NBC News
Overweight and obesity have long been related to a greater risk of developing breast cancer that can be deadly. New research suggests a reason: certain tumors can feed on neighboring fatty cells.
The findings could help scientists find ways to treat triple negative breast cancer, which is very aggressive and has lower survival rates. In addition, the results could be applied to any type of tumor that uses fat as a source of energy, according to the report published on Wednesday in Nature Communications.
The triple negative represents about 15% of all breast cancers. It tends to be more common in black women and children under 40, and it is more likely to reappear than other types of cancer.
Mamular tumor cells seem to access the content of fatty cells by introducing a structure similar to a straw in fat cells and then evicting the lipids stored in them.
If researchers manage to find a way to prevent tumors from being introduced into neighboring fat cells without damaging patients, they could have a way to cure these cancers, often mortal, according to the main author of the study, Jeremy Williams, postdoctoral researcher at the University of California in San Francisco.

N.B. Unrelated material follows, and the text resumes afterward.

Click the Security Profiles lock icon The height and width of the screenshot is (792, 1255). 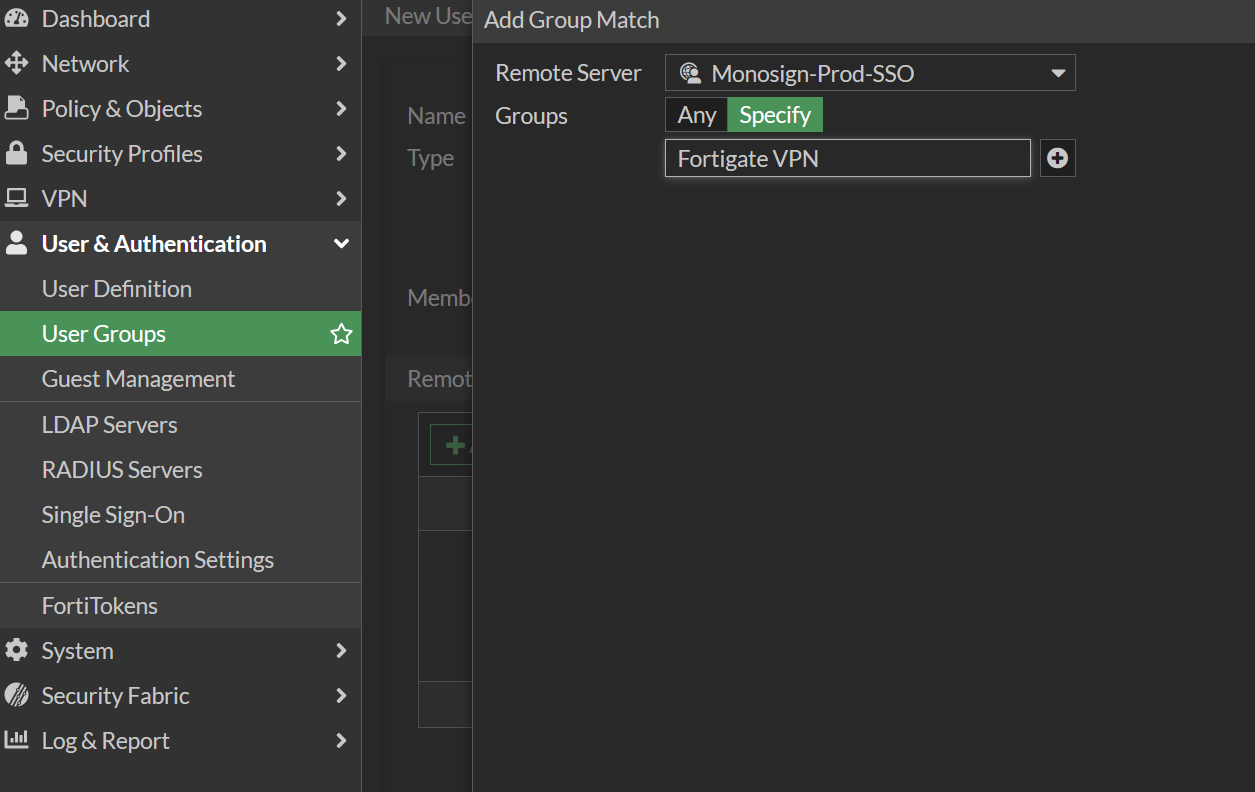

“Aggressive cancer cells can appropriate different nutrient sources to help their growth, even stimulating the fat cells of the breast to release their lipids,” said Williams, “in the future, the new treatments could deprive food cells of food to tumor cells preventing access to lipids of neighboring cells.”
Lipids are fatty compounds, such as cholesterol, which are mainly used to store energy in the body.
Williams and his colleagues conducted multiple experiments, some with fabric of patients with breast cancer and others with a murmured model with breast cancer.
In the experiments in which human tissue was used exclusively, researchers examined fatty cells at different distances from tumor cells. They discovered that the closer the fat cells of the tumor cells were, the more exhausted they were lipid.
When the researchers blocked the capacity of tumor cells to build straw -like structures, officially known as communicating unions, tumors stopped growing.
They found a similar result in a mouse model, in which tumor cells of breast cancer patients were genetically modified so that they would lose part of their ability to create communicating joints. When the tissue was implemented in the rodents, they were protected.
“The elimination of a single gene prevented the formation and progression of the tumor,” said Williams.
(The reappearance of breast cancer is especially dangerous. A new study seeks to prevent that scenario)
Williams and his colleagues began investigating the mechanisms that explained an previous finding of the laboratory in which he worked.
“These tumors burned fatty acids as a source of energy,” he explained, “it seemed urgent to answer the question where fatty acids came from.”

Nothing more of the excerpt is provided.